Hajime’s eyebrows pinch, his tongue darting over his lips. “You don’t get to make that decision for me.”

“What–”

Before Nagito can assemble another protest, Hajime’s hands – warm, steady, infuriatingly solid – cup his face, and then his lips crash against Nagito’s like punctuation to a sentence he never thought would be written.

Nagito freezes. His brain fizzes and stutters.

Oh. So this is what hallucinations feel like. Vivid. Terrifying. Involving Hajime Hinata’s mouth.


Hajime’s lips are chapped from the cold. His fingers grip Nagito’s face like he’s afraid he might vanish, like Nagito might dissolve into snow if he lets go for even a second.

And yet Nagito can’t tear himself away. Can’t let go if he tries.

Three weeks ago, he swore to avoid Hajime Hinata at all costs. Today, he’s kissing him. No, he’s being kissed by him. No, he’s kissing him back.

(Somewhere, a cosmic scoreboard is tallying this disaster in real time.)

Nagito doesn’t know what he’s doing.
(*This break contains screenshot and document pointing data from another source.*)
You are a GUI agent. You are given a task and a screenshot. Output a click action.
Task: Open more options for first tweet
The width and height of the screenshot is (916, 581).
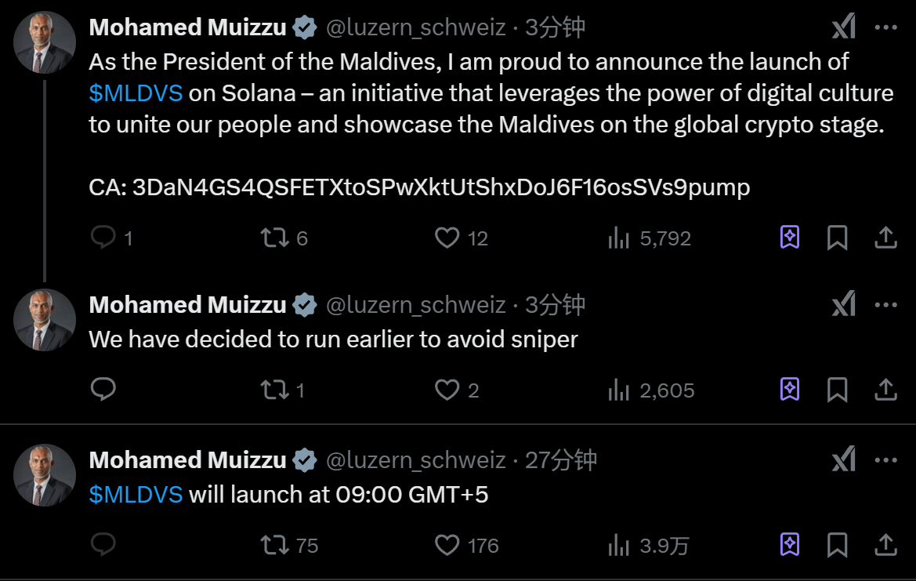[x=885, y=28]
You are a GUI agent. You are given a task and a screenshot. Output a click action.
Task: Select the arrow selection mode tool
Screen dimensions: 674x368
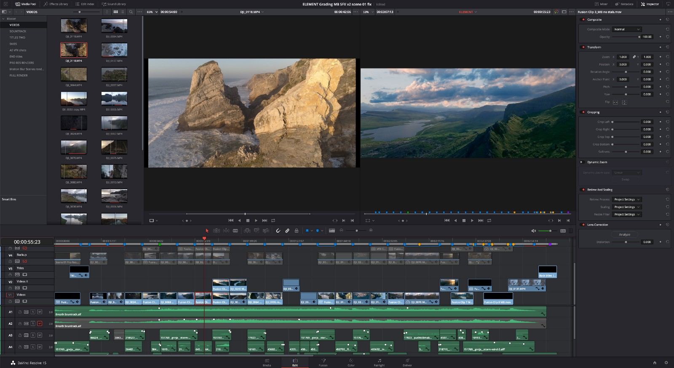click(207, 230)
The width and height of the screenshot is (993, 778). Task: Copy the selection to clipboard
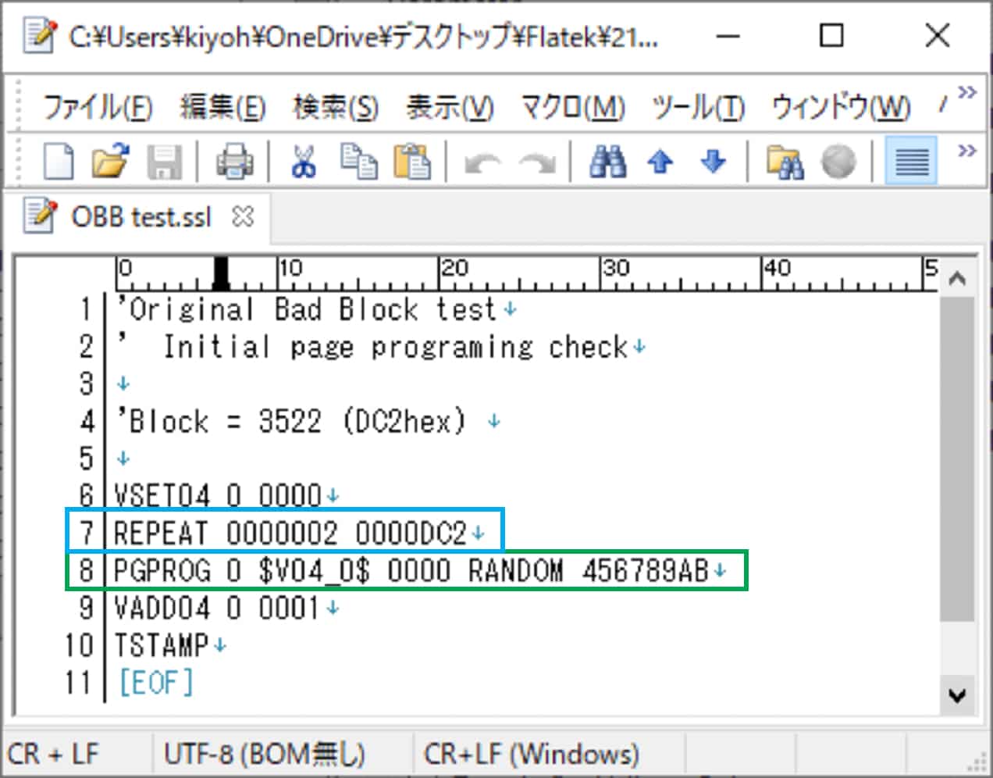358,161
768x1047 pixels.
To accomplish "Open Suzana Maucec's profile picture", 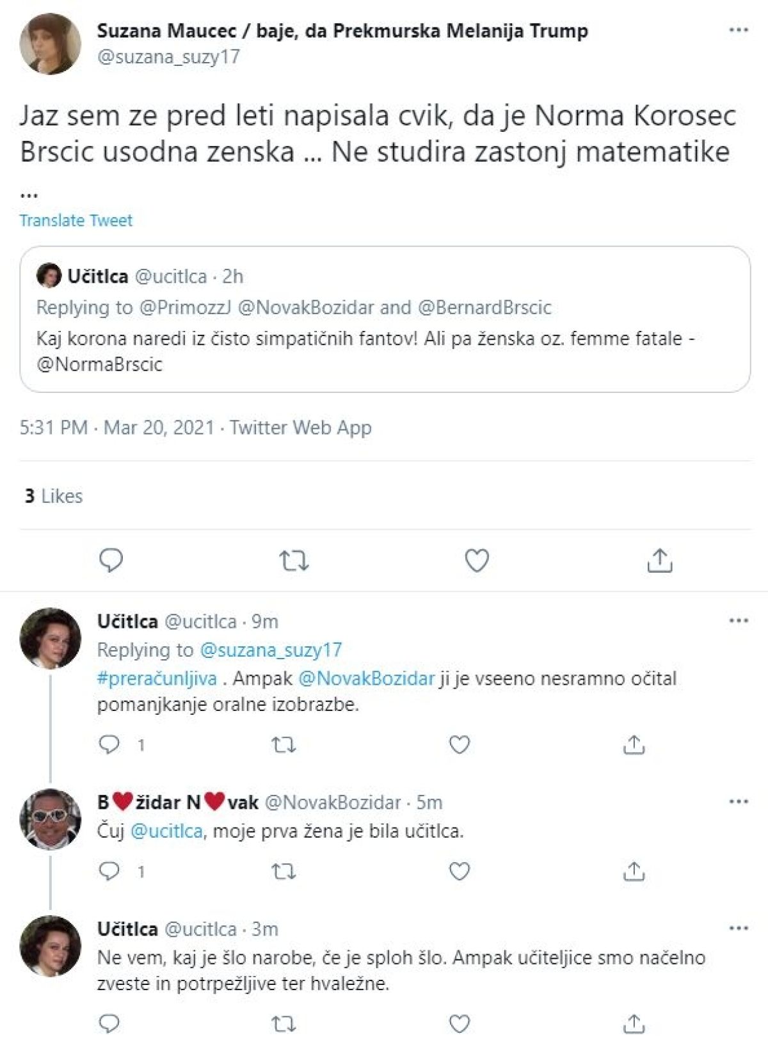I will pyautogui.click(x=51, y=44).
He doesn’t really know how to kiss. Certainly not in the snow, not with his heart ricocheting around his ribcage like it’s trying to escape. Maybe Hajime’s more experienced, maybe he isn’t. It doesn’t matter. Because somehow, impossibly, Nagito’s lips remember what his brain can’t.

He moves them back once the initial shock burns off. Tentative, clumsy, but real. His hands betray him, sliding up to fist in Hajime’s shirt, dragging him closer as if the fabric is the only thing tethering him to reality. Hajime’s chest is warm beneath his knuckles. Too warm. Infuriatingly warm.

It’s ridiculous. Snow sticks to his hair, seeps through his coat, numbs his knees, and still, all he registers is the heat of Hajime’s mouth. Their breaths mingle, clouding white between them before disappearing into their throats.

Nagito makes a small noise, half-frustration, half-something else entirely, when Hajime tilts his head slightly, deepening the kiss. Is this how it’s supposed to feel? The push and pull, the rhythm that’s not quite perfect but too intoxicating to care about?

He thinks he might choke on it. On the warmth. On the closeness. On the knowledge that Hajime’s lips are moving against his like this is something normal. Like it’s allowed.

Somewhere in the back of his mind, a voice, or more accurately, a warning begins to scream. Stop this. It’s too much. He’ll realise. He’ll pull away.

But Hajime doesn’t.

If anything, Hajime presses in harder, fingers sliding from Nagito’s cheeks to cradle the back of his head, thumb brushing lightly at damp strands of hair. It’s grounding. Infuriatingly grounding.

Nagito’s lungs ache. His chest ache. His luck aches. But still, he leans into the kiss, reckless and desperate and hungry, as if Hajime is oxygen and Nagito’s been holding his breath for far too long.

When he finally pulls back, barely, only an inch, he immediately regrets it. Hajime’s lips are still there, swollen, parted, impossibly close. Nagito wants to close the gap again before the world remembers he isn’t supposed to have nice things.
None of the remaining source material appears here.